An accelerated time-domain finite-difference simulation scheme for 3D transient-electromagnetic modeling using multi-grid concepts

Explicit time stepping schemes for the solution of three-dimensional electromagnetic (EM) field simulations have a high computational time demand. The fact that the transient-electromagnetic field is smoothed gradually in space with time allows for a reduced spatial sampling rate of the EM field. Based on concepts known from multi-grid (MG) methods, we have developed a restriction operator in order to map the EM field from a fine to a coarser finite-difference mesh during a forward field simulation. Two advantages follow.
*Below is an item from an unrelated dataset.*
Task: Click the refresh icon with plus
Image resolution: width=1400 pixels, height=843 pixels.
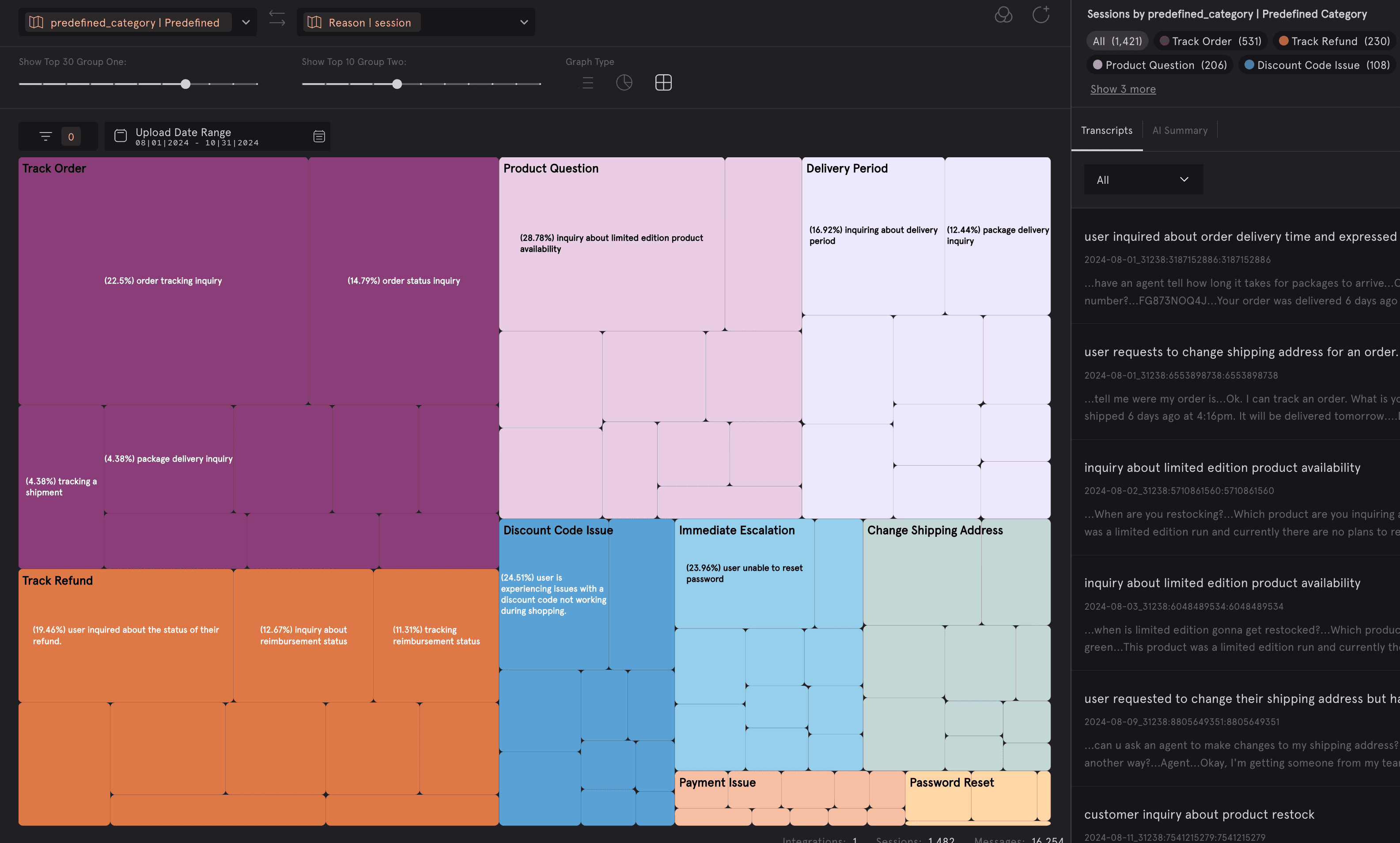Action: tap(1040, 15)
First, the grid size can be reduced. Field restriction involves reducing the number of grid nodes by a factor of two for each Cartesian direction. Second, as can be seen from the Courant-Friedrichs-Levy condition, the larger grid spacing allows for proportionally larger time step sizes. The initial simulation grid is identical to the mesh defining the distribution of the electrical conductivity over the model. After field restriction, a material averaging scheme is employed in order to calculate the underlying effective medium on the new (coarse) simulation grid. Test results on the scheme appear quite promising with up to a factor of ten reduction in solution run time, compared to a scheme that uses a constant grid. Key to the accuracy of the approach is knowledge of the proper time range to restrict the fields. Experiments for an adequate restriction criteria involve a spatial Fourier transform of the EM field to estimate the decay rate of the high frequency contents of the field.